_LISTED ENTRIES_.
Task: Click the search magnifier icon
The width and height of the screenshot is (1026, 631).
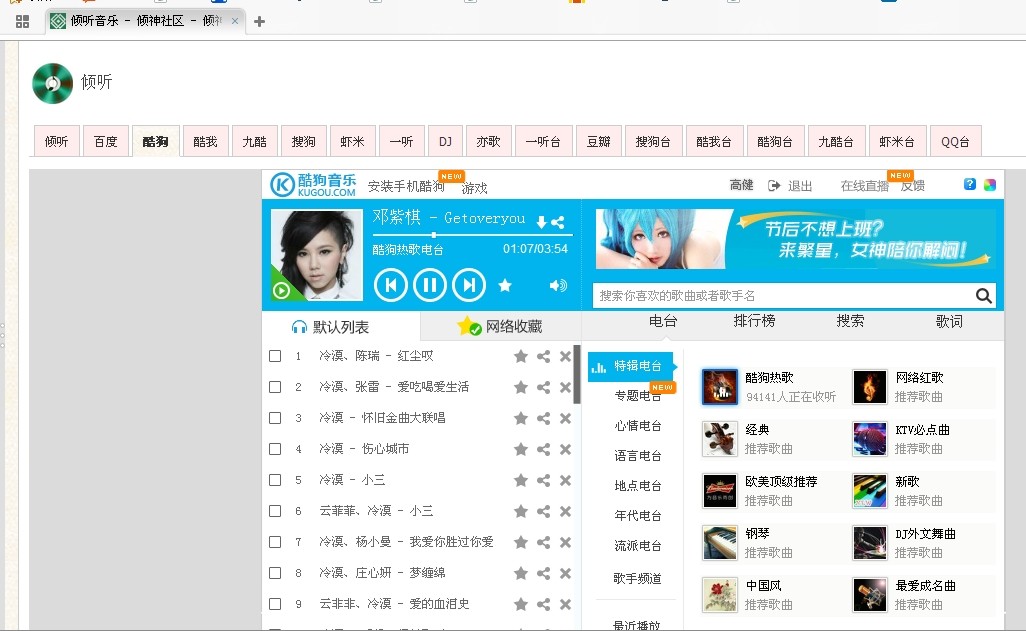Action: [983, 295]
* * *
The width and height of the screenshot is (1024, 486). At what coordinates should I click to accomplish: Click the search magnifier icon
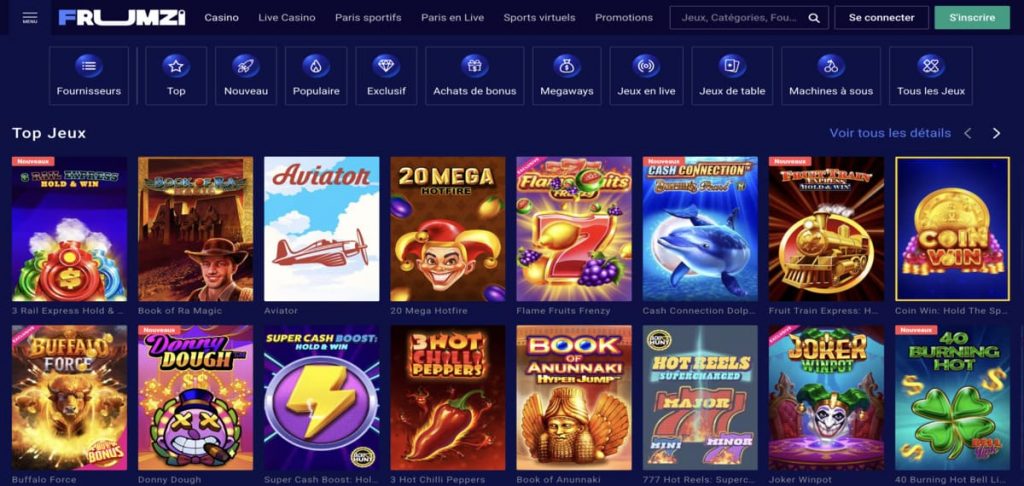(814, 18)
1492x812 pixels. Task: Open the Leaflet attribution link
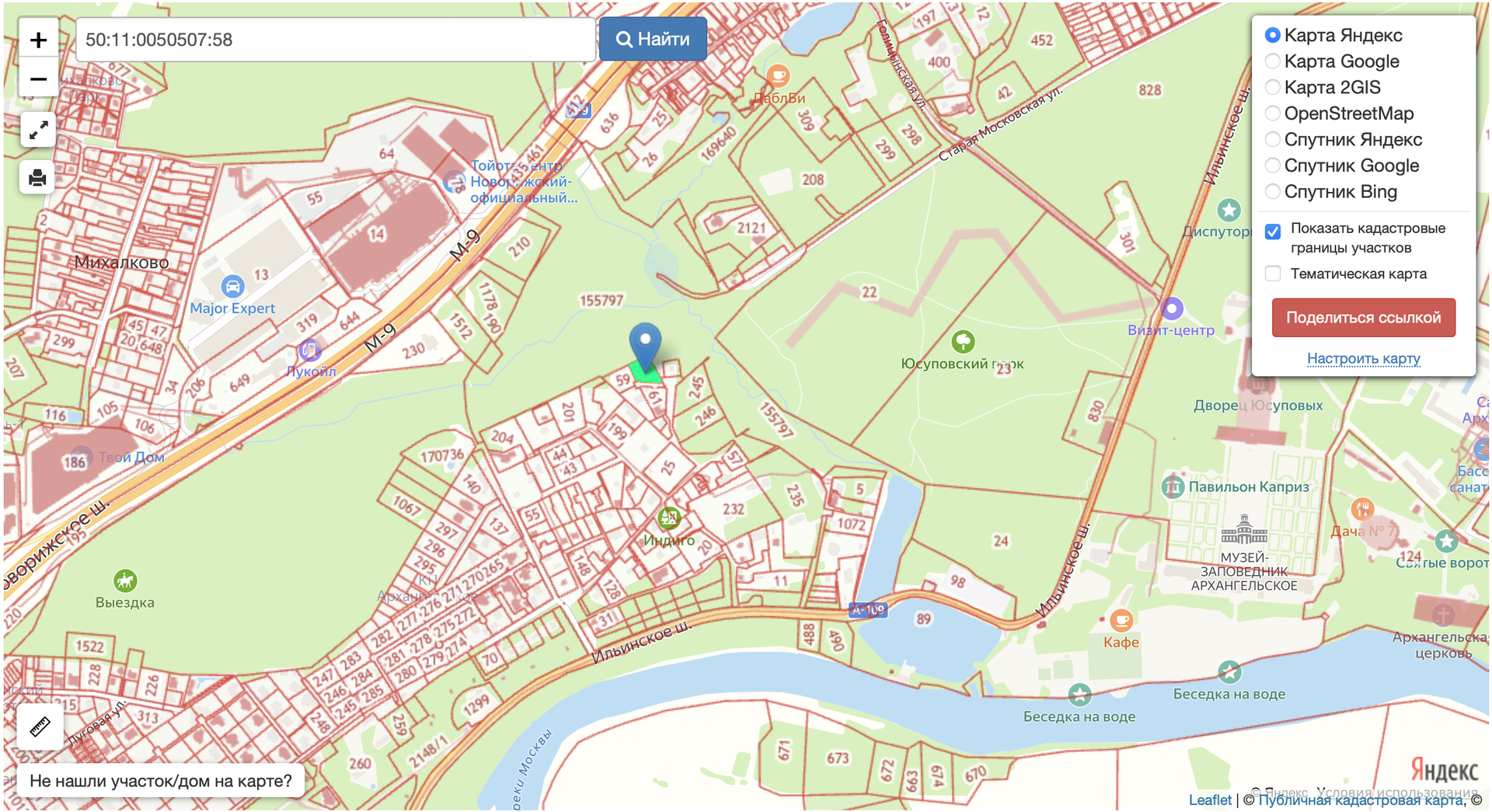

_EXERCISE TASK_. Arrange everything from the line containing "Task: Click the search magnifier icon" down to the line containing "Action: [983, 295]" as a Markdown table with the columns Number and Line, numbering each line and skipping any blank ones. Leave the pictures out of your answer.

_TASK RESULT_.
| Number | Line |
|---|---|
| 1 | Task: Click the search magnifier icon |
| 2 | The width and height of the screenshot is (1026, 631). |
| 3 | Action: [983, 295] |